Menurutnya, inovasi dalam pemerintahan tidak selalu identik dengan pemanfaatan teknologi digital. Pembaruan sistem kerja, penyederhanaan birokrasi, hingga peningkatan kualitas pelayanan kepada masyarakat juga merupakan bentuk inovasi yang memiliki dampak besar terhadap kinerja pemerintah.
"Inovasi tidak hanya dimaknai sebagai pemanfaatan teknologi, tetapi juga penyempurnaan tata kelola pemerintahan, efisiensi birokrasi, dan peningkatan kualitas pelayanan publik," ujar Adamy di Lhoksukon, Jumat (24/7/2026).
Ia menambahkan, melalui program tersebut Bappeda ingin membangun budaya kerja baru, di mana setiap ASN memiliki pola pikir sebagai agen perubahan yang mampu mengubah tantangan menjadi peluang untuk menghadirkan pelayanan yang lebih cepat, mudah, dan berkualitas.
Sementara itu, Sekretaris Bappeda Aceh Utara, Inong Sofiarini, menegaskan bahwa Sekolah Inovasi Daerah bukan sekadar pelatihan formal, tetapi merupakan proses pembinaan berkelanjutan yang memastikan setiap inovasi benar-benar dapat diterapkan di lingkungan kerja.
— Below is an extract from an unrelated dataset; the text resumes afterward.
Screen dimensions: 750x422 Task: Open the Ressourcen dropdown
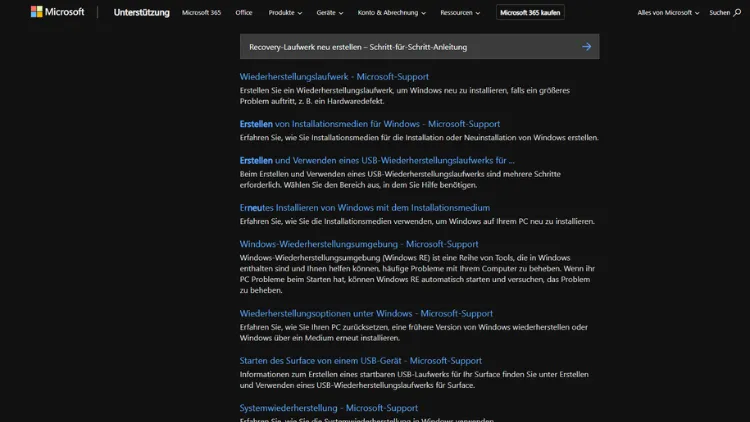pyautogui.click(x=462, y=13)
"Setiap peserta didorong menghasilkan inovasi yang aplikatif dan mampu memberikan dampak nyata bagi peningkatan kinerja organisasi maupun pelayanan kepada masyarakat," katanya.
Program yang dikelola Bidang Penelitian dan Pengembangan (Litbang) Bappeda tersebut dilaksanakan melalui sejumlah tahapan, mulai dari pelatihan, coaching clinic, mentoring, hingga pendampingan penyusunan dokumen pendukung (evidence) sesuai standar penilaian Kementerian Dalam Negeri.
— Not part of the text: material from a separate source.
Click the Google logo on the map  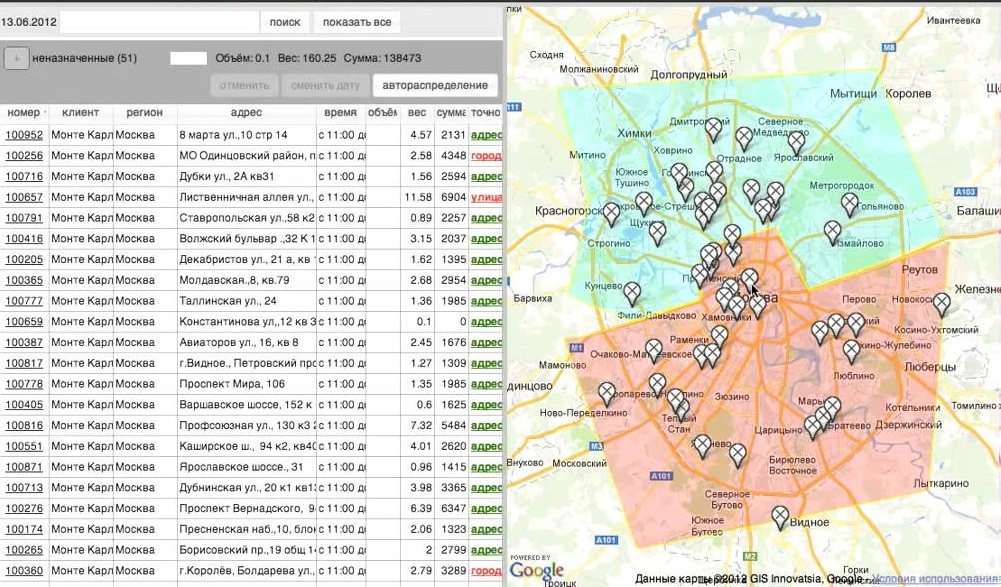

Peserta juga dibekali kemampuan menyusun analisis dampak, manajemen risiko, keberlanjutan inovasi, hingga penyusunan business process sebagai bagian dari upaya meningkatkan efisiensi birokrasi dan mempercepat pencapaian target pembangunan daerah.
Selain menjadi ruang pembelajaran, Sekolah Inovasi Daerah juga diharapkan menjadi wadah kolaborasi antar-OPD untuk saling bertukar pengalaman, berbagi praktik terbaik (best practice), serta membangun ekosistem inovasi yang berkelanjutan di lingkungan Pemerintah Kabupaten Aceh Utara.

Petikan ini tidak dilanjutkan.